Dass Neubauer seit einigen Jahren Mitglied in der SPD ist, macht ihm auch nicht nur Freunde. Er sah irgendwann, dass er nicht mehr weiterkam, als Einzelkämpfer in der Provinz. Neubauer wollte ein Netzwerk. Und fand Gefallen an Martin Dulig, Sachsens SPD-Chef.

Inzwischen wurde Neubauer in den Kreistag Mittelsachsen gewählt. „Wer mir positiv gegenübersteht, sagt, der ist zu gut für uns, wer mir negativ gegenübersteht, sagt, ich wäre Karrierist.“ SPD sei da aber immer ein gutes Argument, angesichts von derzeit nicht einmal acht Prozent in Sachsen.

Parteipolitik scheine nicht sein Ding zu sein, erzählt er auf der Terrasse eines Restaurants in Rathausnähe. „Das würde mich auch für den größeren Betrieb untauglich machen.“ Er kenne viele Landtagsabgeordnete, die gar nicht glücklich seien.
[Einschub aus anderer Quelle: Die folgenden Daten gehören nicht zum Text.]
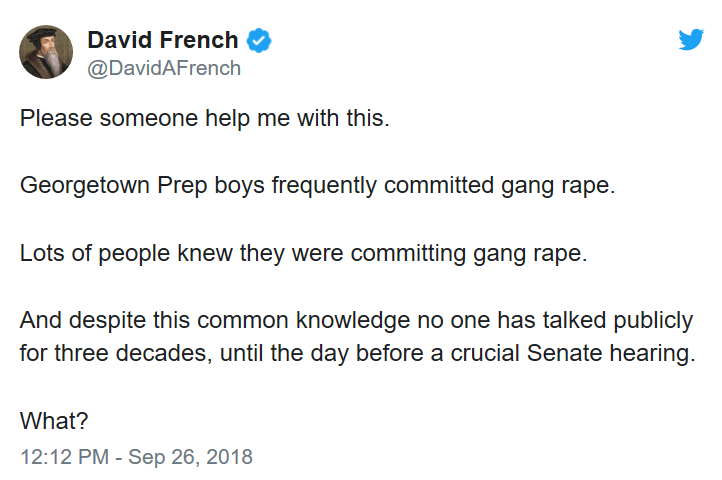Click the date Sep 26, 2018

(x=192, y=457)
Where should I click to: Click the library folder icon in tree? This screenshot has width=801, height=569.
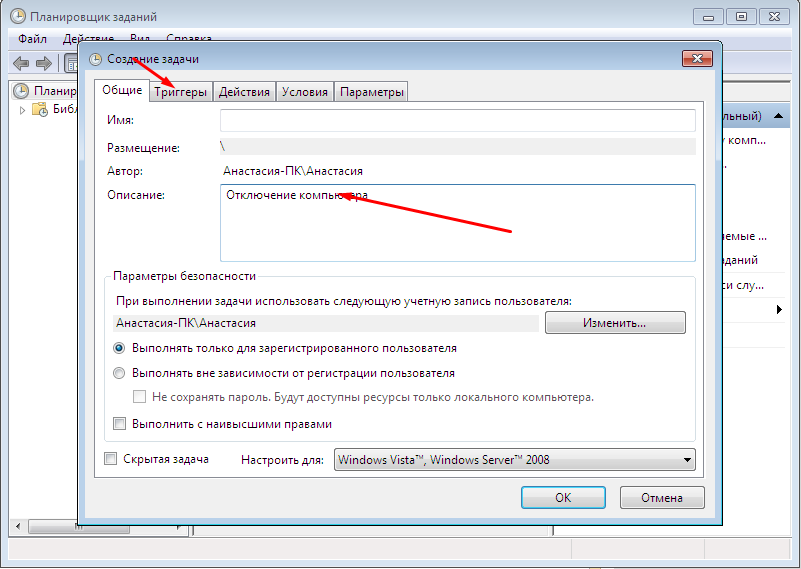tap(40, 109)
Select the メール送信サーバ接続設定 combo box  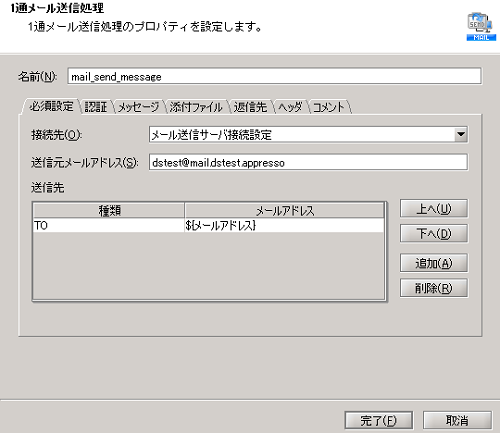[x=308, y=135]
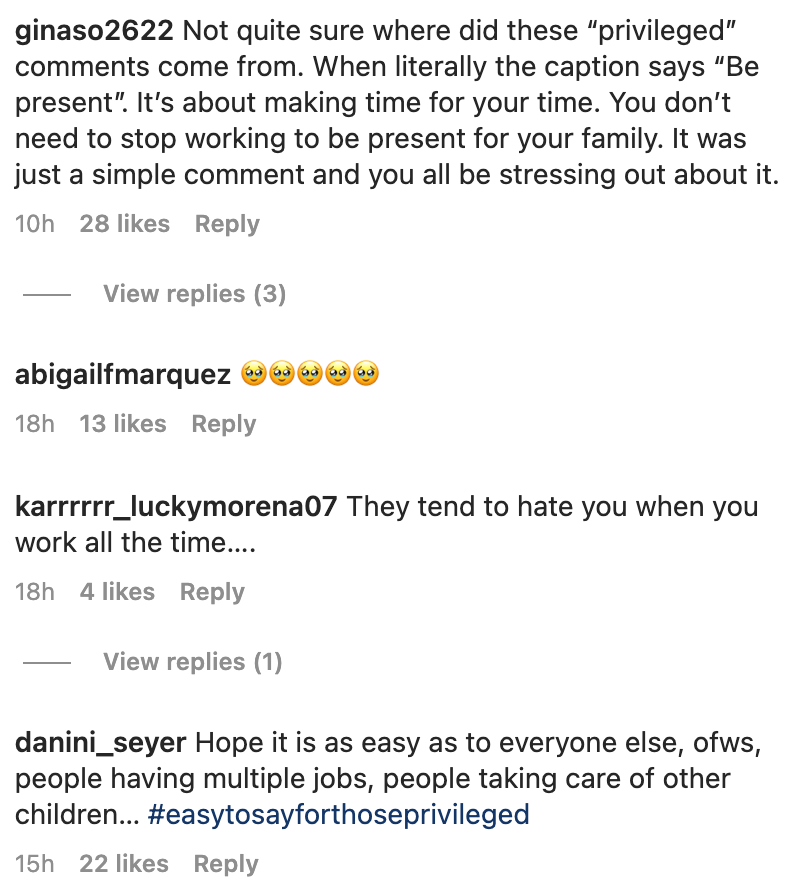800x896 pixels.
Task: Open the 4 likes list
Action: point(117,592)
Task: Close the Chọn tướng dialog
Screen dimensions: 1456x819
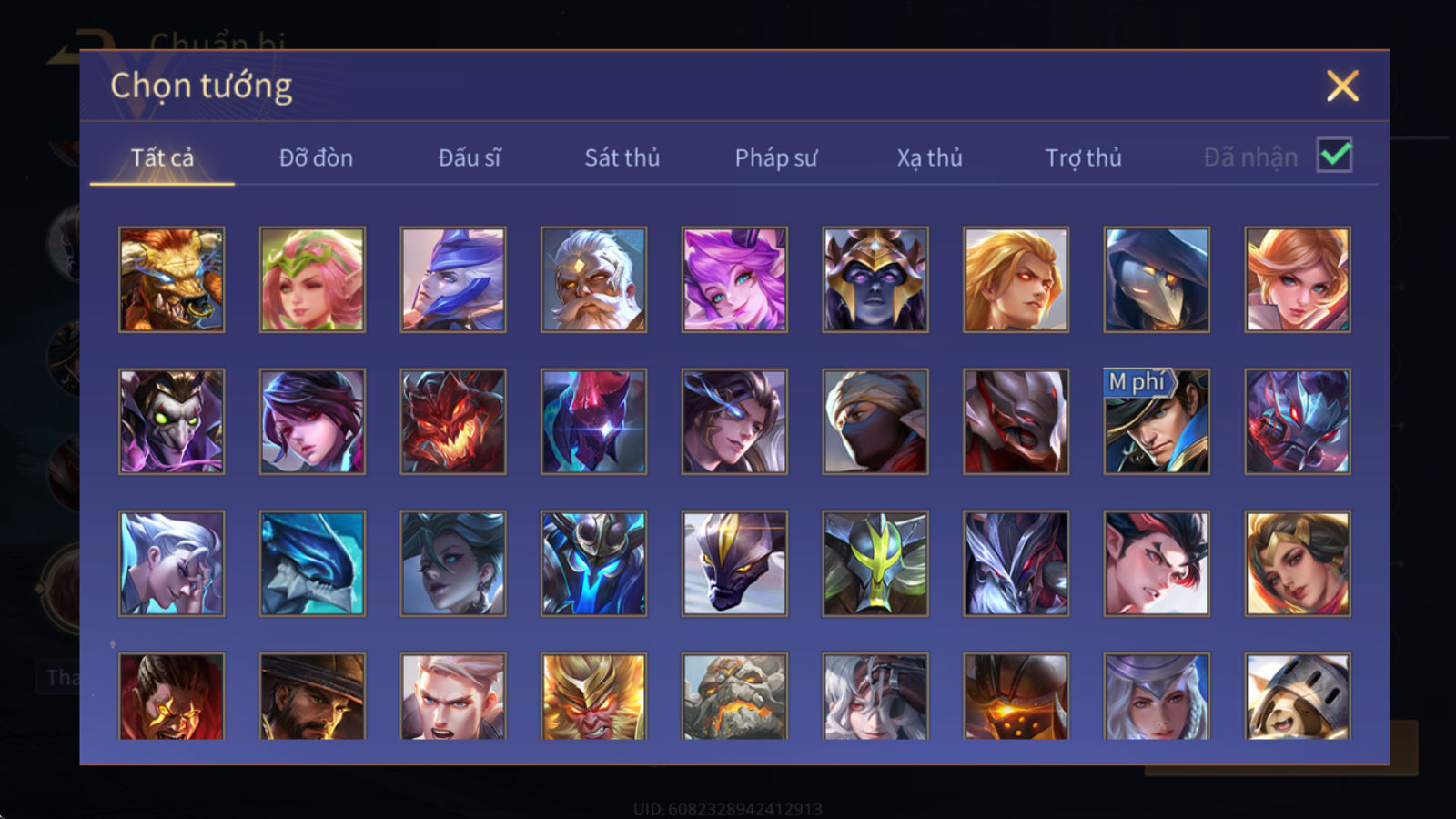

Und sowieso: Derzeit könne er nicht mal sagen, ob er nächstes Jahr noch mal zur Bürgermeisterwahl antrete.

Aber wirken, über seine Stadt hinaus, das will er schon: Gerade hat er ein Buch geschrieben, „Das Problem sind wir“ heißt es, „Ein Bürgermeister in Sachsen kämpft für die Demokratie“ steht im Untertitel. Im Kleinen mit den Flügeln schlagen und einen Wirbelsturm auslösen, der auch auf überregionale Wahlen Auswirkung hat. „Wir sind eine attraktive Stadt.

Wenn hier eine Situation entsteht, in der wir digitale Strategien entwickeln, kommen Leute – und dann meistens in Gruppen. Digitale Menschen sind selten Einsiedler.“ Aber dafür brauche es auch Schulen und vernünftige Kitas.
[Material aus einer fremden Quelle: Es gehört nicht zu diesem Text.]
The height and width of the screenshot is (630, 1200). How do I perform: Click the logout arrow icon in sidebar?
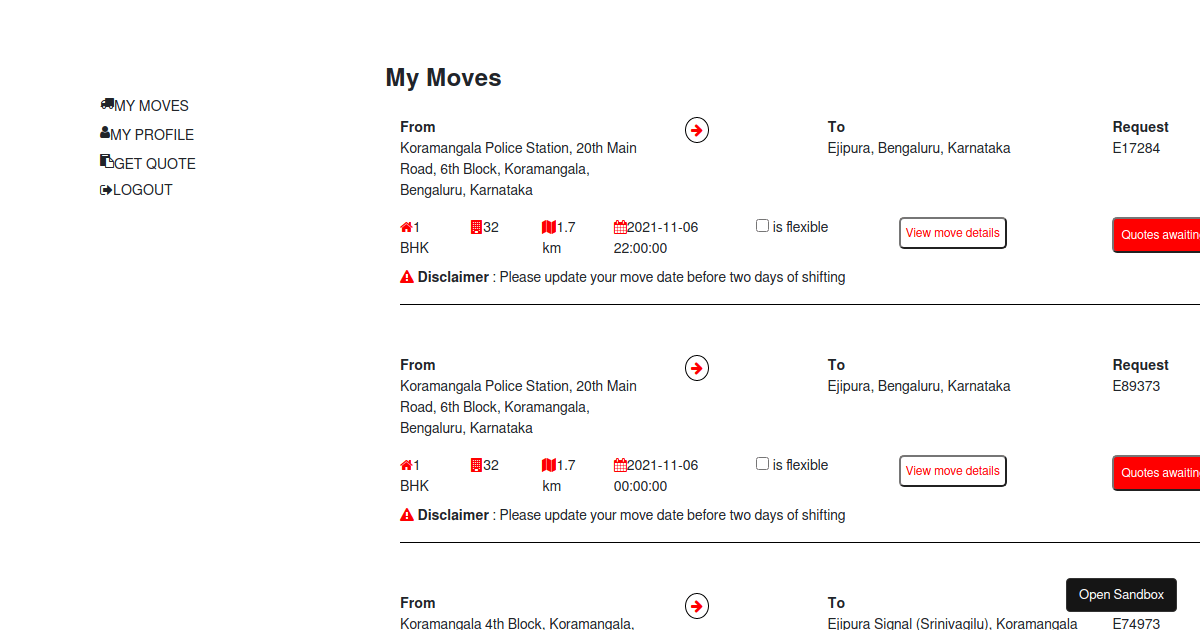[x=106, y=190]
Letzter Termin für diesen Tag, es ist 17 Uhr. Aus dem Nachbardorf sind zwei Männer gekommen, es geht um eine Kooperation der Fußballklubs und die Nutzung des neuen Sportplatzes in Augustusburg. Dass ein solcher Energieeinsatz für das Privatleben nicht immer leicht ist, merkt man auch in solchen Momenten.

Seine Frau ist Innenarchitektin, vor zehn Monaten haben sie ein Baby bekommen. Wenn er manchmal sieben Abende am Stück nicht da ist, hängt schon mal der Haussegen schief. „Aber ich kann ihr immer sagen, dass sie mich ja so kennengelernt hat“, sagt er und grinst. „Das nutzt sich nur leider nach einer Weile ab.“ Er selbst sagt, er habe jeden Job so gemacht. Erzählt, dass ihm von einem ehemaligen Chef einmal Hausverbot erteilt wurde. Er sollte Urlaub machen.
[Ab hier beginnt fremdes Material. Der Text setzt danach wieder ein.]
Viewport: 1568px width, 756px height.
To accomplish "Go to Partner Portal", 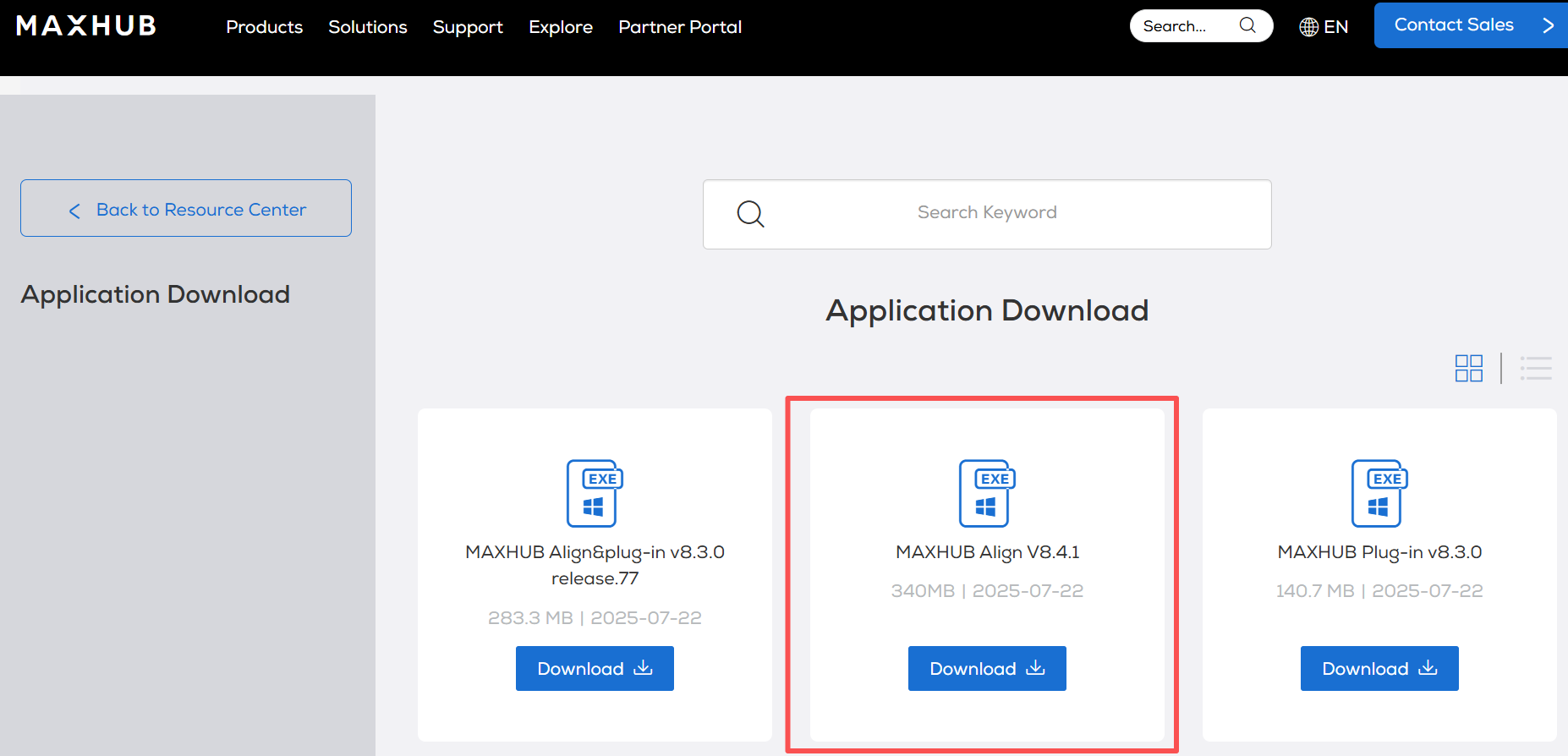I will [680, 27].
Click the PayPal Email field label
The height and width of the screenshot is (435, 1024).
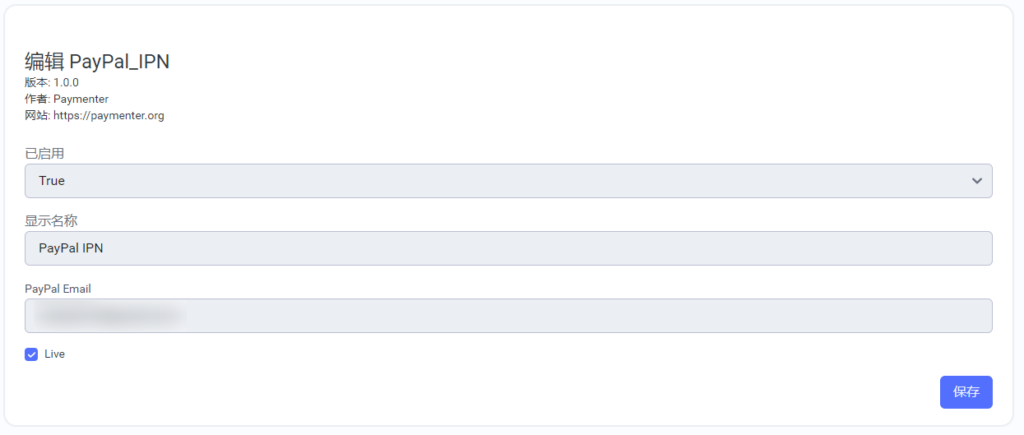tap(59, 288)
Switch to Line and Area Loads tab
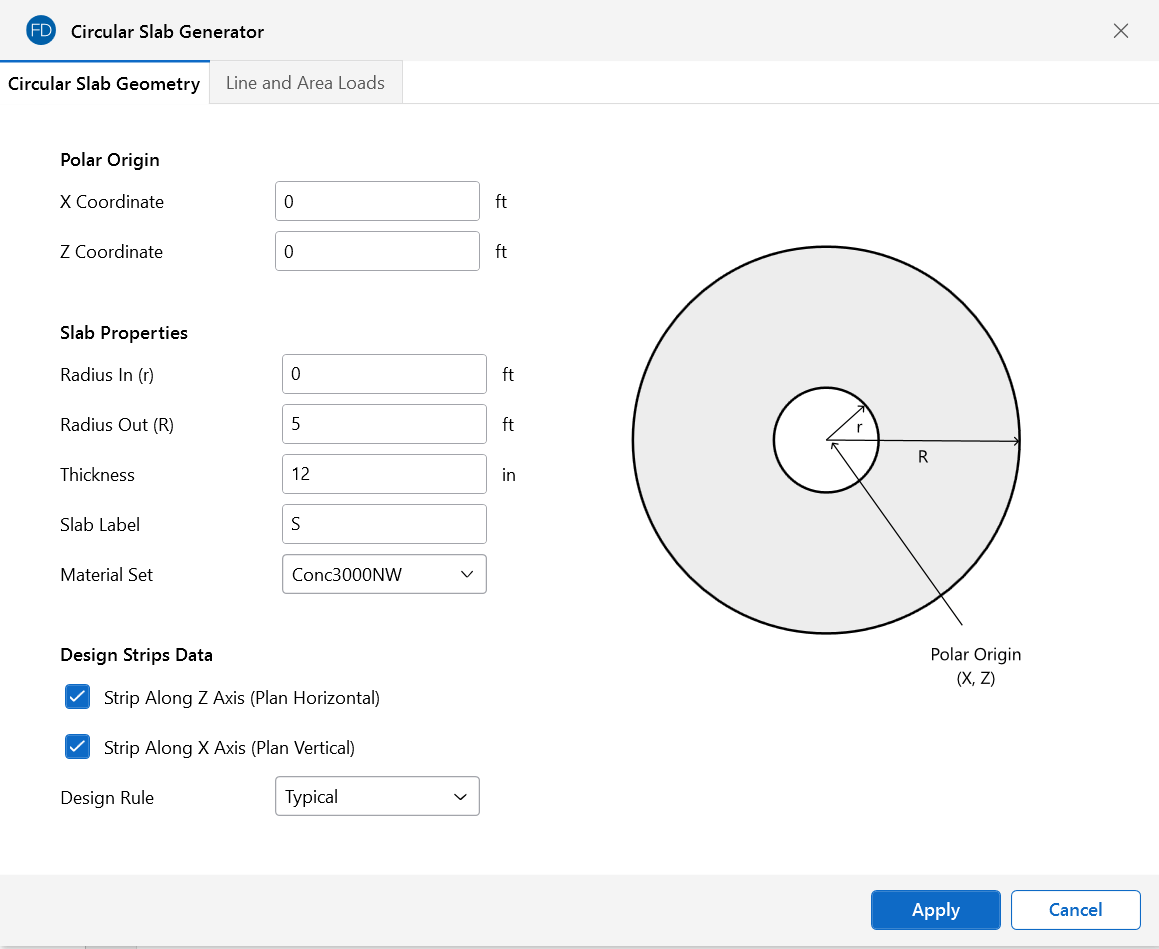Screen dimensions: 1159x949 (305, 83)
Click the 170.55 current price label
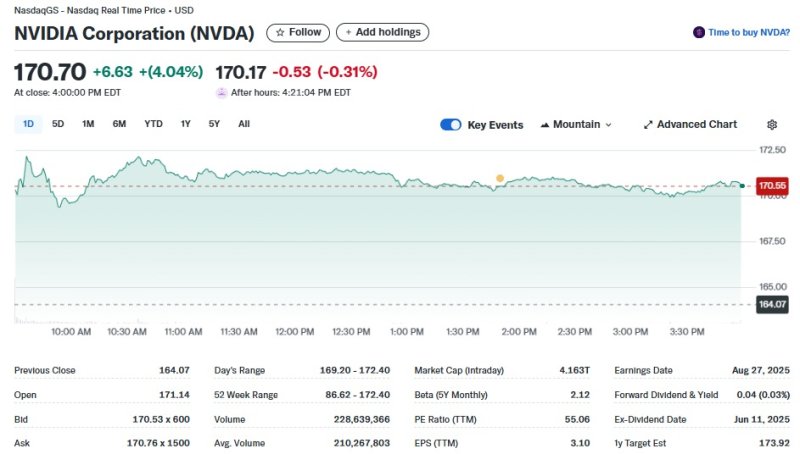This screenshot has width=800, height=454. pos(772,186)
Knapp acht Prozent für die SPD: "Ein Schlag mit der flachen Hand"

Den Wahlabend hat er im Dresdner Landtag, in der SPD-Zentrale und dann beim MDR-Fernsehen verbracht. Sicher sei nicht alles gut gelaufen, sagt er. Aber die acht Prozent seien „schon ein Schlag mit der flachen Hand“. Die Schlüsse, die er daraus zieht: Alle Parteien, die Wählerkritik geübt haben, wurden abgestraft. „Wir müssen hinterfragen, woher diese Wut kommt. Nicht, wer auf dieser Wutwelle reitet. Das produziert noch mehr Wut und spaltet das Land.“

Dirk Neubauer will seinen Leuten zeigen, dass Lösungen bei der AfD nicht zu finden sind. Er ist überzeugt: Zukunft macht man aus Mut und Teilhabe.

Und da ist sie wieder: die Ermöglichung! „Der Landtag muss damit beginnen, die Macht an die Bürger zurückzugeben. Nur wer entscheiden und mitwirken kann, kann auch begreifen, das Demokratie keine leere Hülle ist.“

Fünf Jahre, weiß er, in denen man beweisen muss, dass es keinen rechtsnationalen Umsturz braucht, um Probleme zu lösen.

Und was bedeutet das für seine persönliche Zukunft? Die Entscheidung, ob er nochmals antreten wolle, sagt er, sei noch nicht gefallen.